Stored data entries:
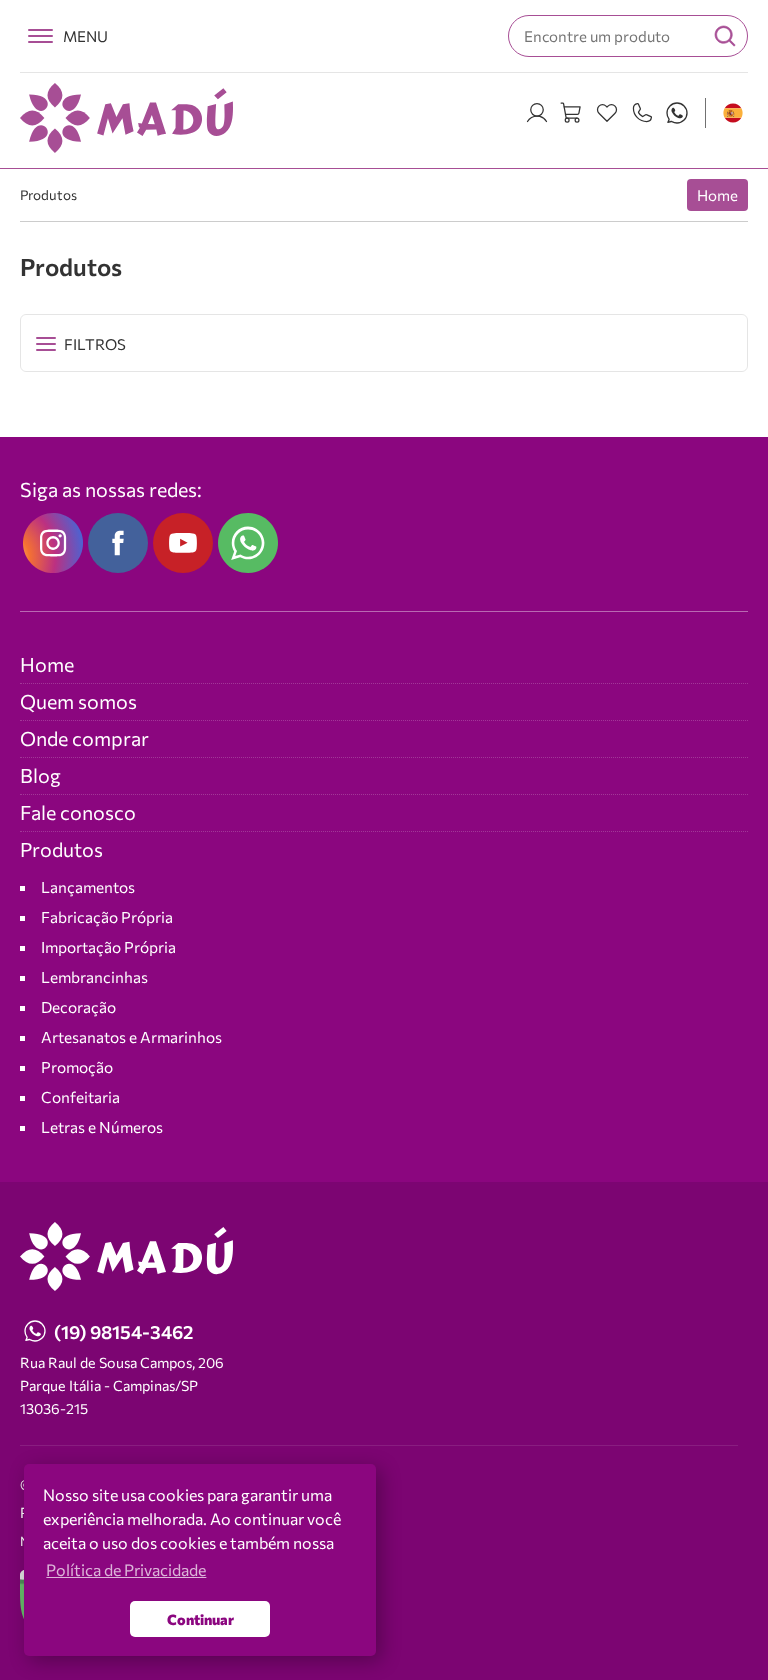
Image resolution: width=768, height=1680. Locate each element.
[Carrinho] (572, 113)
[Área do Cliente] (537, 113)
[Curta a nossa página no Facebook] (118, 543)
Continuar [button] (200, 1619)
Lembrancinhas (94, 976)
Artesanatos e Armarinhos (131, 1036)
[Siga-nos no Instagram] (53, 543)
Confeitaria (80, 1096)
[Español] (733, 113)
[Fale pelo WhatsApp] (677, 113)
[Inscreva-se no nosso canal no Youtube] (183, 543)
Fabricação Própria (107, 916)
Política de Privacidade (93, 1512)
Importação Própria (108, 946)
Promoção (77, 1066)
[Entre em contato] (642, 113)
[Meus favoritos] (607, 113)
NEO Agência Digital (77, 1541)
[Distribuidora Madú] (126, 118)
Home (717, 195)
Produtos (48, 194)
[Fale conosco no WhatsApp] (248, 543)
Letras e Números (102, 1126)
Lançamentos (88, 886)
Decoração (78, 1006)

▸ Problem requirements:
Retype each line of the records exactly as it reads; no pictures belong in the copy.

▸ The completed task:
Image resolution: width=768, height=1680. Locate each element.
[Carrinho] (572, 113)
[Área do Cliente] (537, 113)
[Curta a nossa página no Facebook] (118, 543)
Continuar [button] (200, 1619)
Lembrancinhas (94, 976)
Artesanatos e Armarinhos (131, 1036)
[Siga-nos no Instagram] (53, 543)
Confeitaria (80, 1096)
[Español] (733, 113)
[Fale pelo WhatsApp] (677, 113)
[Inscreva-se no nosso canal no Youtube] (183, 543)
Fabricação Própria (107, 916)
Política de Privacidade (93, 1512)
Importação Própria (108, 946)
Promoção (77, 1066)
[Entre em contato] (642, 113)
[Meus favoritos] (607, 113)
NEO Agência Digital (77, 1541)
[Distribuidora Madú] (126, 118)
Home (717, 195)
Produtos (48, 194)
[Fale conosco no WhatsApp] (248, 543)
Letras e Números (102, 1126)
Lançamentos (88, 886)
Decoração (78, 1006)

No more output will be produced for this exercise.